Redskins: Full Position Breakdown and Depth Chart Analysis at Quarterback
Not that competition at a critical position is always a bad thing, but there's a much better sense of assurance when you head into training camp with an established depth chart at quarterback. And for the Washington Redskins—in otherwise atypical fashion—their situation at quarterback doesn't posses much drama heading into 2014.
After finishing a magical 2012 season with a torn ACL, Robert Griffin III has yet to look the same as he did when he took Washington by storm as a rookie. As Griffin looks to get his career back on the fast track, new head coach Jay Gruden will focus on making Griffin a legitimate threat from the pocket.
Backing up Griffin is Kirk Cousins, who saw regular-season action late last year as the Redskins decided to rest Griffin and give their other guys a run.
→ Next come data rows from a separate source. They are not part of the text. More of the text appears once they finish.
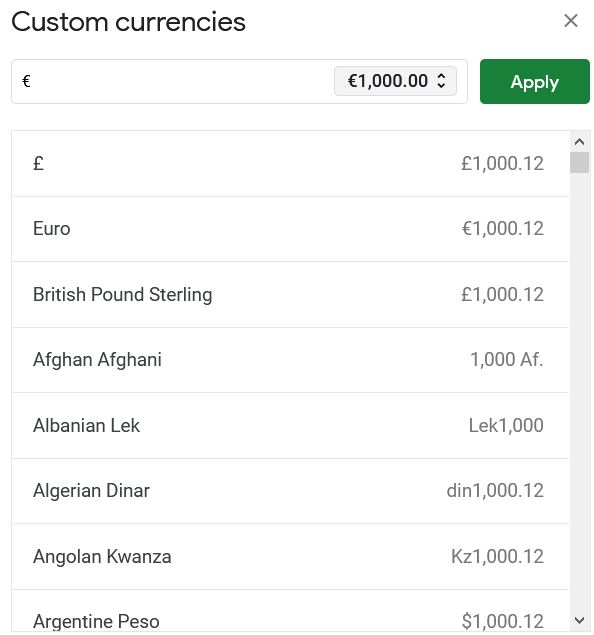Open the €1,000.00 format dropdown
Image resolution: width=594 pixels, height=635 pixels.
pyautogui.click(x=395, y=81)
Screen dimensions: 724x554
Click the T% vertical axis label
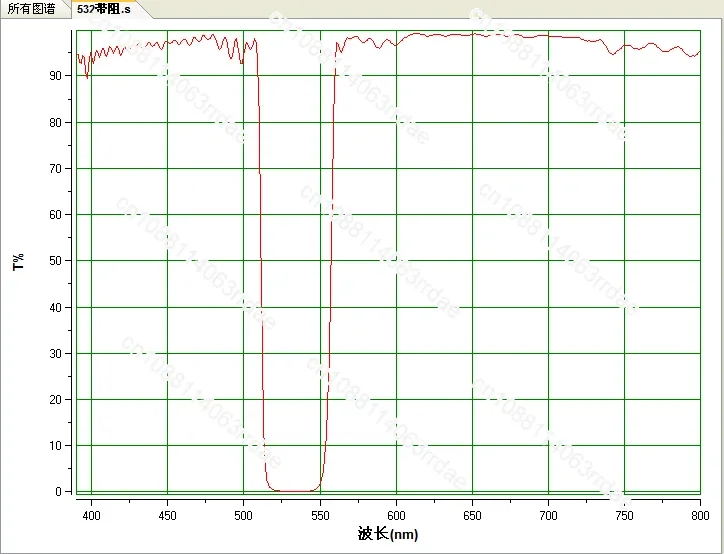click(x=18, y=261)
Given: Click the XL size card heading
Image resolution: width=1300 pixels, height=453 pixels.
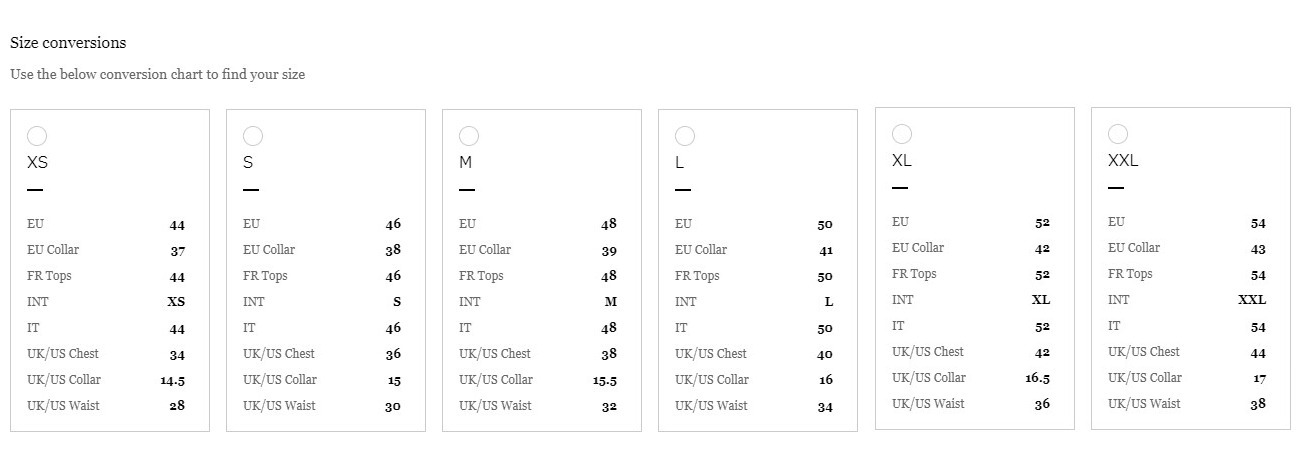Looking at the screenshot, I should pos(902,160).
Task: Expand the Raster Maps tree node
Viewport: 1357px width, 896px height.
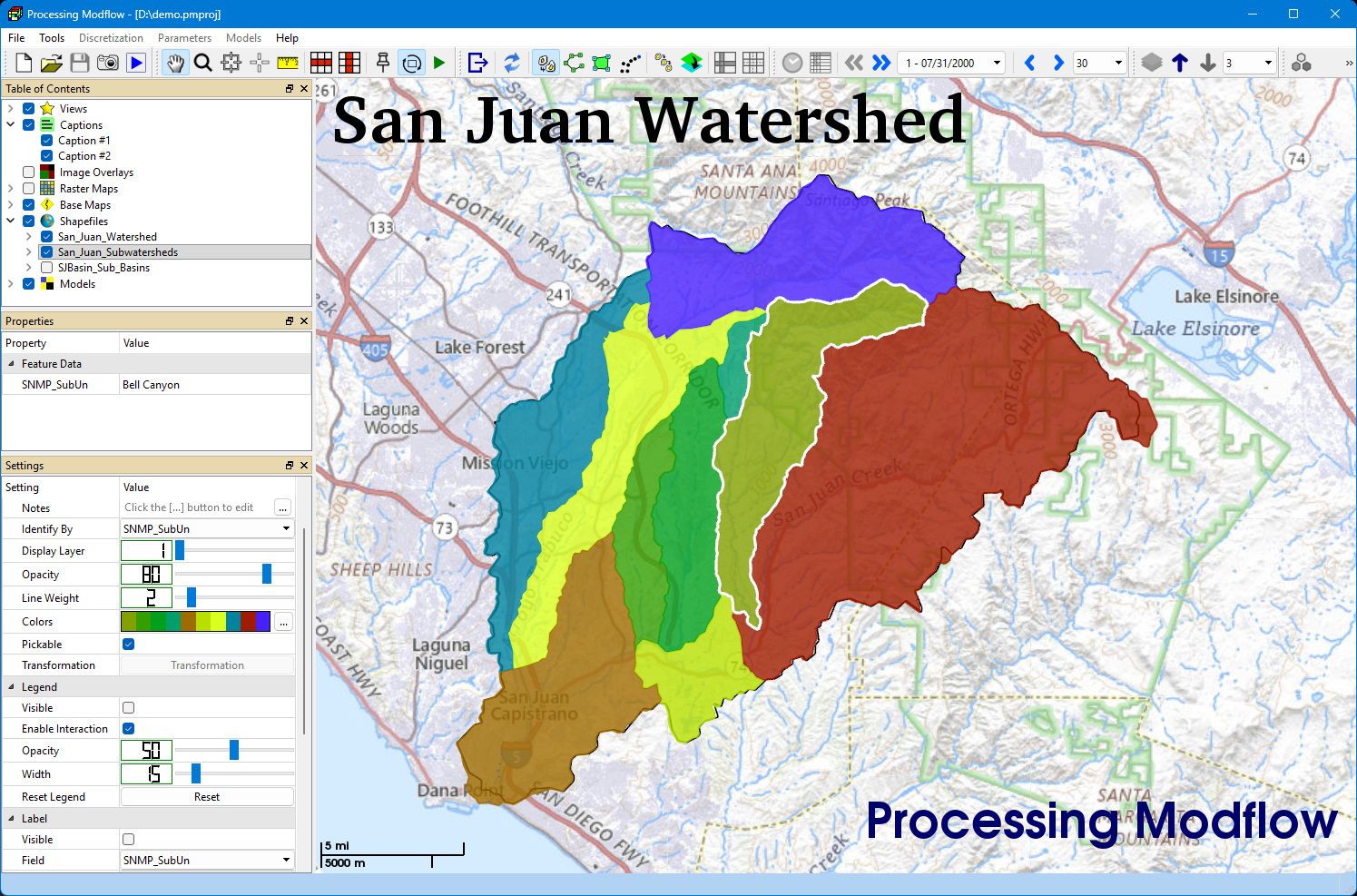Action: (x=10, y=189)
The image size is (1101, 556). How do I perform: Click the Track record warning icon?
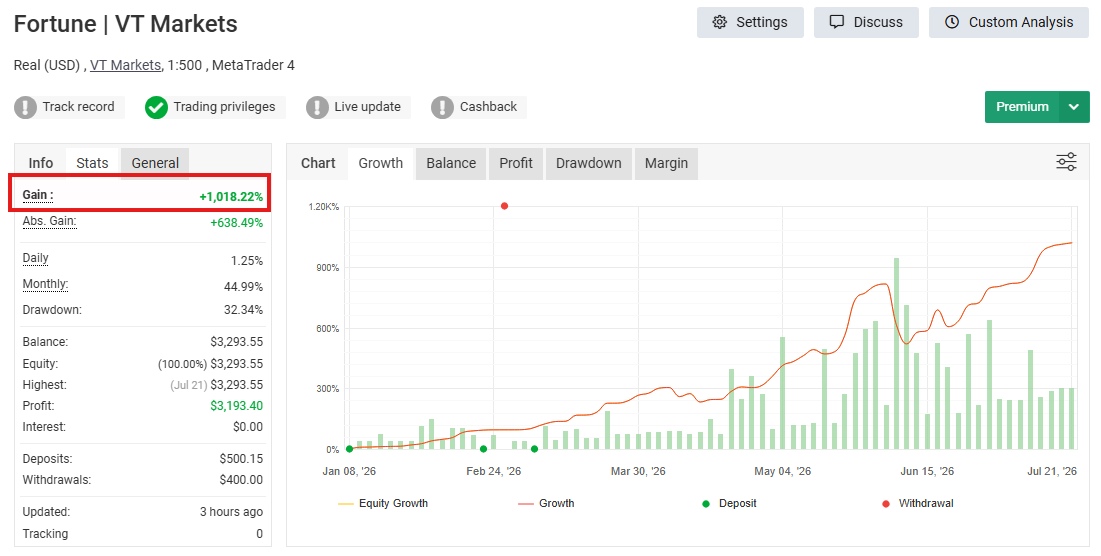[x=26, y=107]
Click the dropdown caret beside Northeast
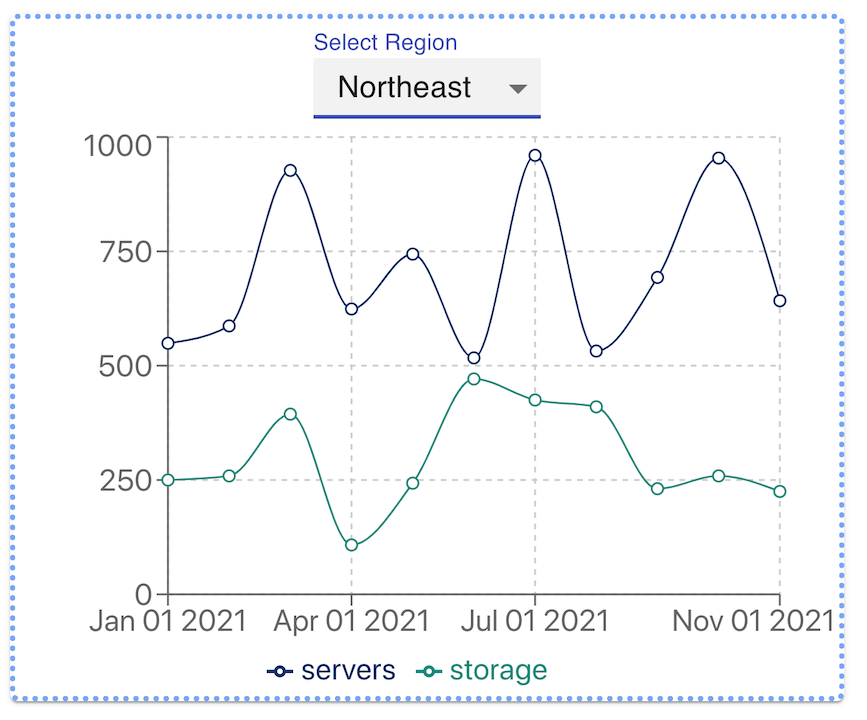Image resolution: width=867 pixels, height=720 pixels. pyautogui.click(x=518, y=88)
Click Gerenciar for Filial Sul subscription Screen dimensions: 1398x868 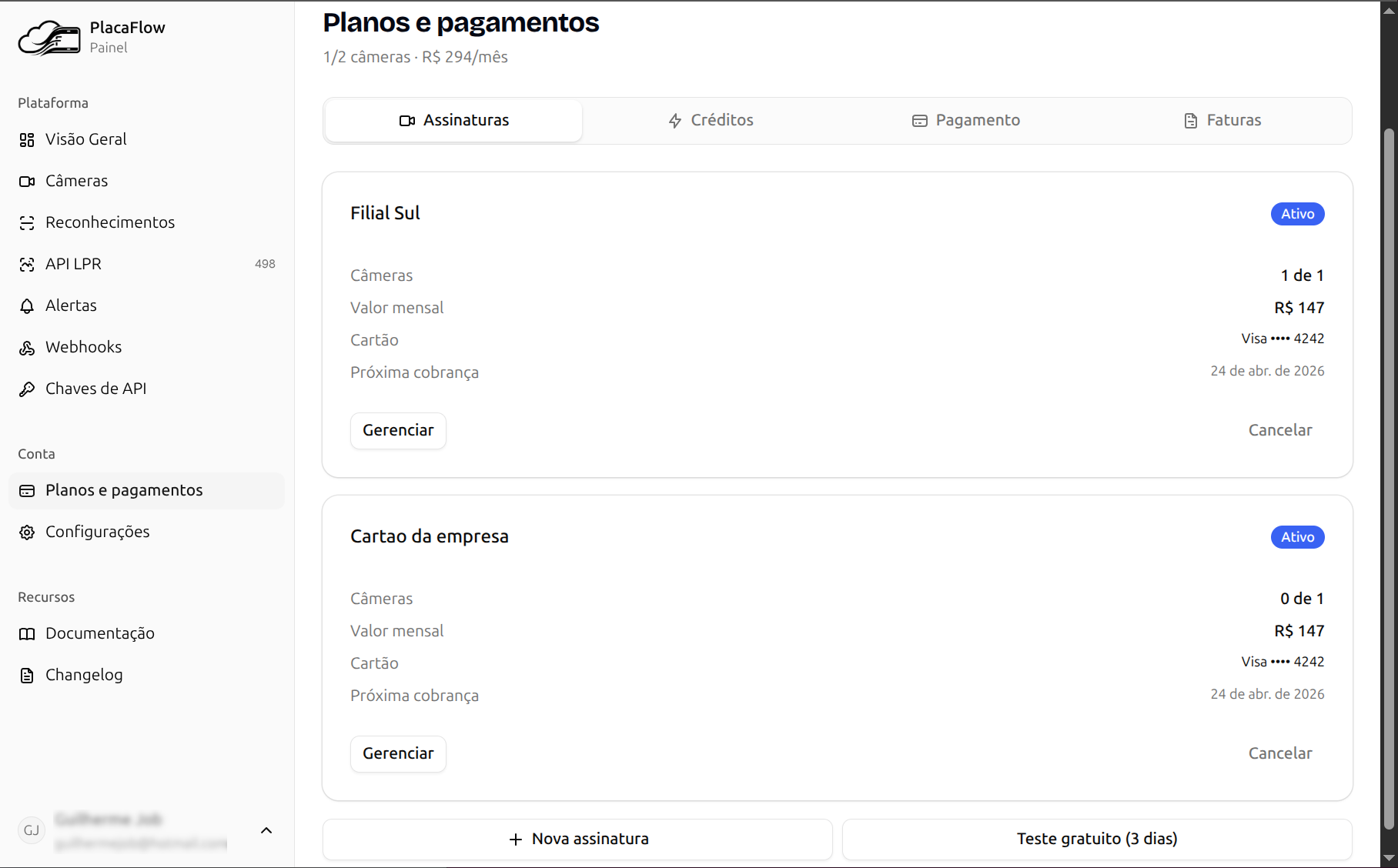click(x=398, y=431)
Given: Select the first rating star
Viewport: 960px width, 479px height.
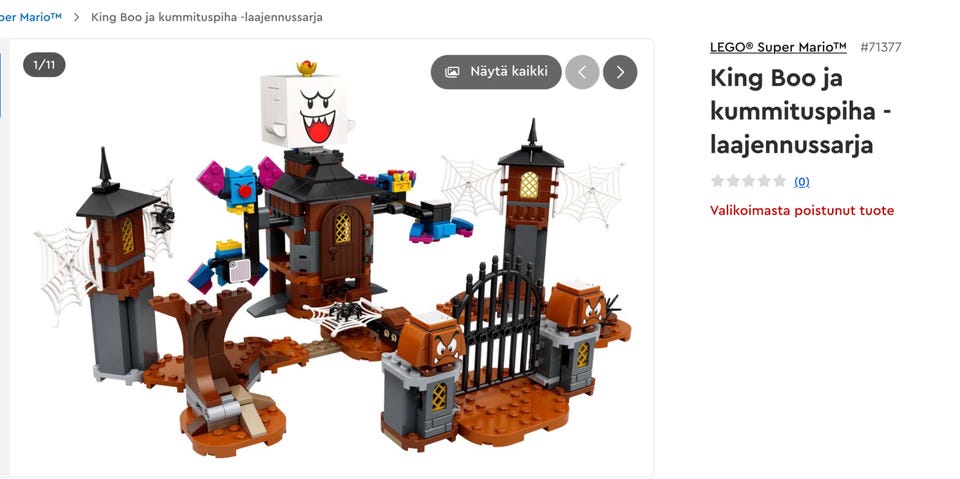Looking at the screenshot, I should coord(717,181).
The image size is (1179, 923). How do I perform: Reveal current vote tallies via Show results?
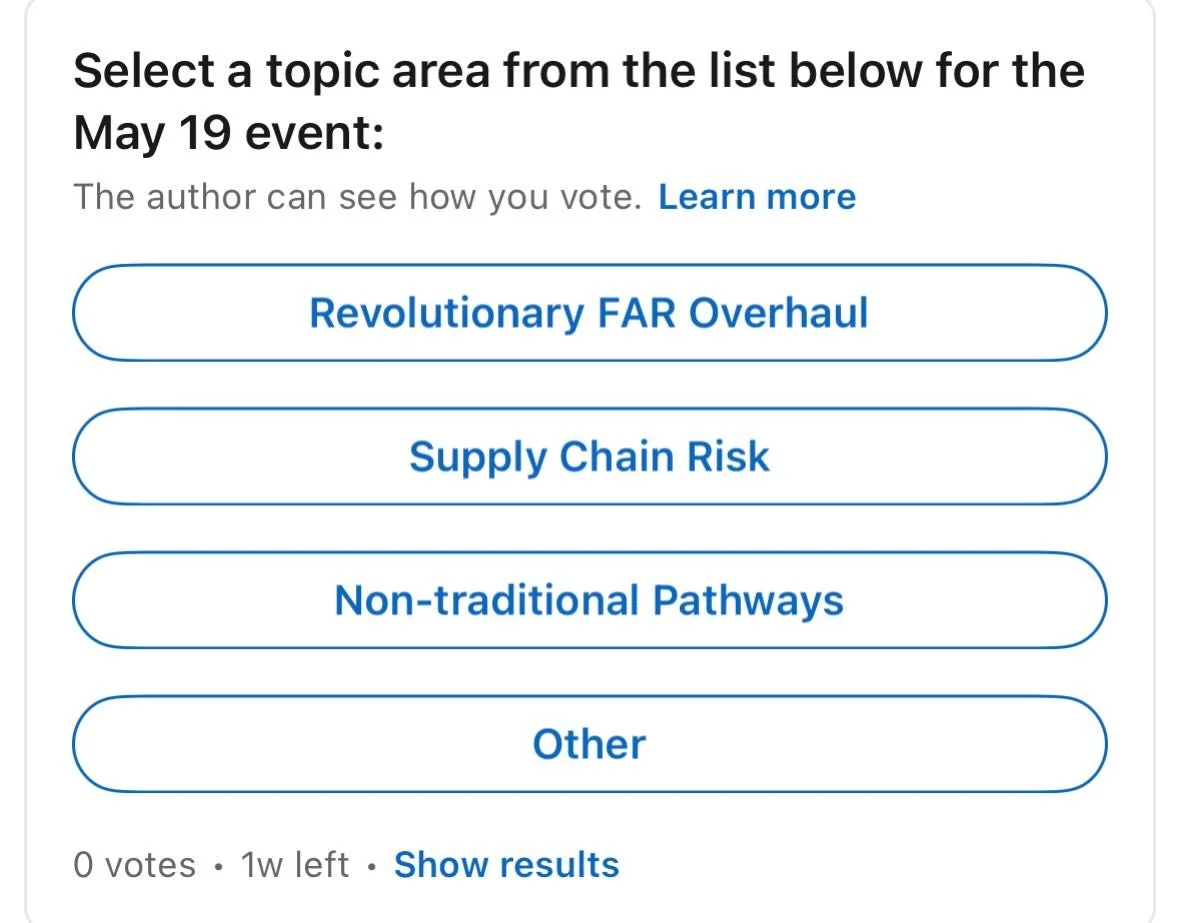(507, 864)
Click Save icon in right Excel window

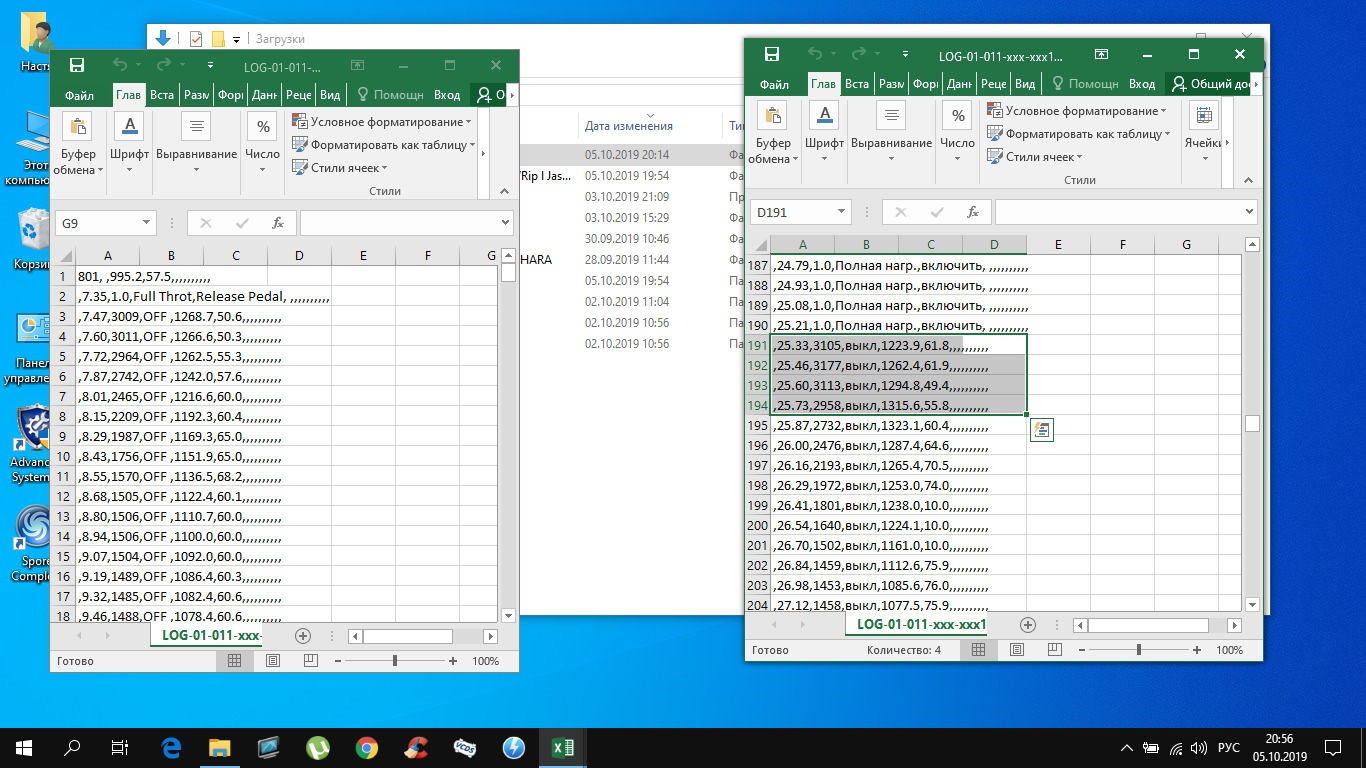click(771, 55)
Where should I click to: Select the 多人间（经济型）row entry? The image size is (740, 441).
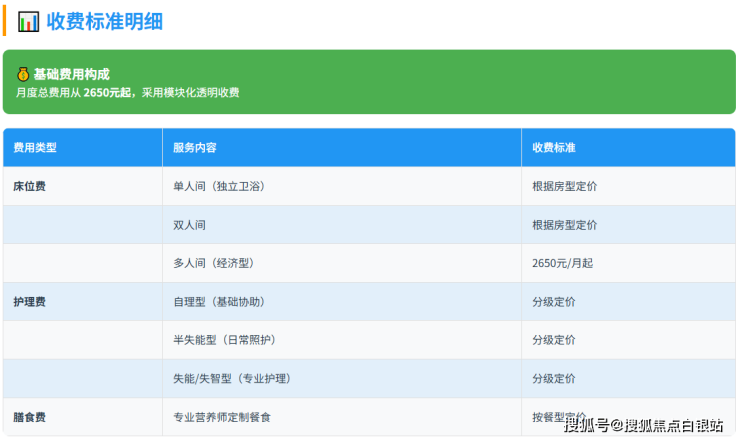click(x=213, y=263)
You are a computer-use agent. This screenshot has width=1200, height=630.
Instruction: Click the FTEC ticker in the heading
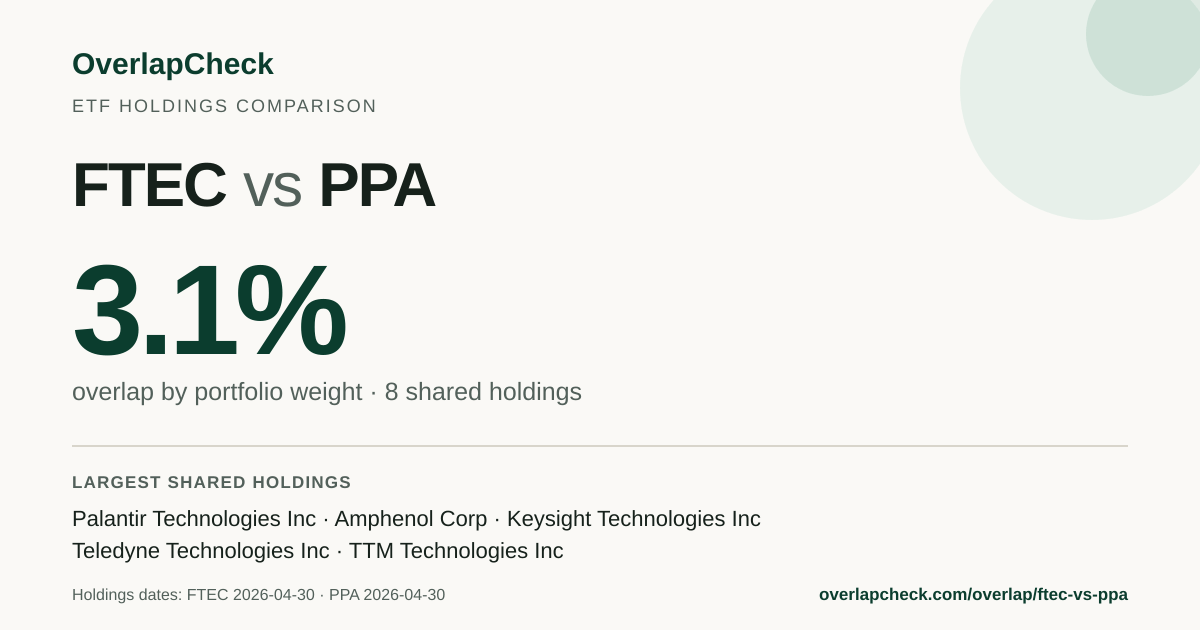(x=149, y=186)
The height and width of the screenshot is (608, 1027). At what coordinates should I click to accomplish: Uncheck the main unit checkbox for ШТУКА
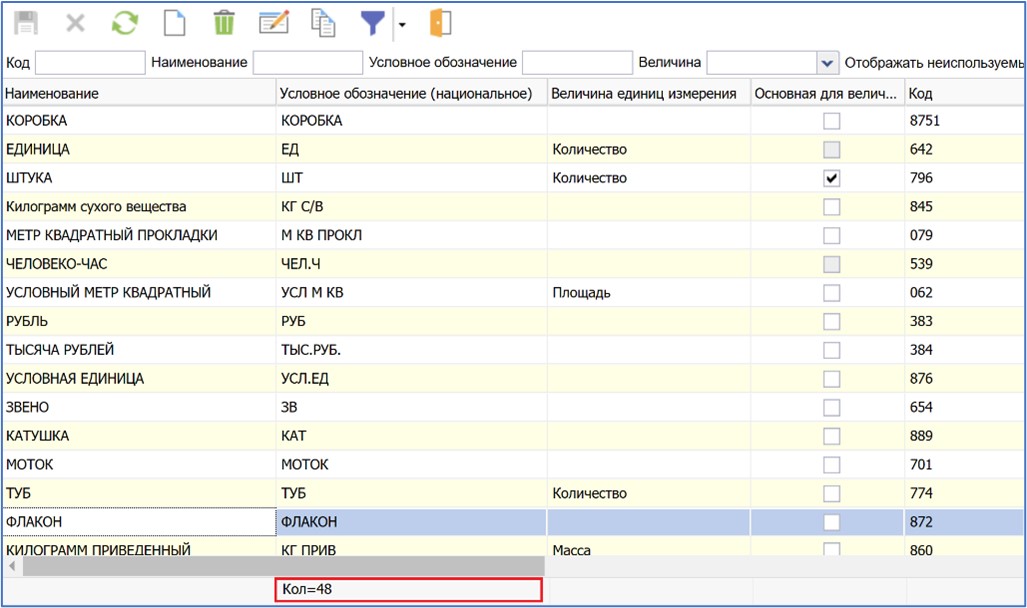[831, 178]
Despite offseason chatter about the possibility of trading Cousins, general manager Bruce Allen says he never came close to dealing the former 2012 fourth-round draft pick, according to Tarik El-Bashir of CSNWashington.com.
And rounding out the position is Colt McCoy, who the Redskins signed in early April to be the team's No. 3. McCoy comes to Washington after spending his first three years with Cleveland and last season as the backup in San Francisco.
Let's look a bit further into each quarterback heading into next season.
Despite his limitations as a passer, Colt McCoy is a decent option in case of a disaster at quarterback. If all goes well, your team will never call on your third-string option, and that's how the Redskins hope it works out for them this season.
Instead of letting a couple of sixth-rounders battle it out for the last quarterback spot, McCoy provides a sort of bonus in that he has 21 starts under his belt. He knows what it's like to throw touchdowns and, more so, what it's like to throw a pick or take a sack. Having a No. 3 quarterback who carries some starting experience—and isn't 50 years old—isn't a bad setup.
That being said, there's no promise McCoy makes the final 53. Although Griffin's knee creates slight cause for concern, head coach Jay Gruden could very well enter this season with only two quarterbacks on his roster.
Although Griffin still receives all the attention, trade rumors and excess chatter over the course of last season and around the time of the draft has made Kirk Cousins a household name in the NFL.
From a football standpoint, the Redskins are in great shape with Cousins serving as their backup. He's a young guy with a high football IQ and a hardworking demeanor. Fans remember him best for his fill-in jobs in 2012, helping the Redskins win the NFC East and ultimately make it to the playoffs for the first time in what felt like forever.
Despite the offseason chatter, general manager Bruce Allen claims he never came close to trading Cousins, and we can expect that claim to stand tall throughout this season. Maybe that discussion heats up again toward the end December, but for now, Cousins is under contract for the next two seasons, and the Redskins appear comfortable with Cousins as their No. 2.
Robert Griffin III
From an inspiring rookie season, to a dismal sophomore campaign, Griffin heads into 2014 as the clear-cut No. 1 quarterback in Washington, as he should be.
Despite his many struggles last season, much of it falls on his hurried recovery from offseason ACL repair, the bulky brace swallowing his knee every game and the pressure to live up to the season he gave fans less than 12 months prior. Griffin's mechanics were shot, his confidence wavered, relationships were strained and the Redskins finished the season 3-13.
But that's now all in the rearview. With new coach Jay Gruden running the show, his pass-happy offense and his focus on making Griffin a legitimate threat as a pocket quarterback, Griffin has reason to be excited. Just as I mentioned in a Griffin fantasy preview, Gruden's preferred play-calling, pass volume and pace in which he operates all favor Griffin in what's staged to be an awesome rebounding season.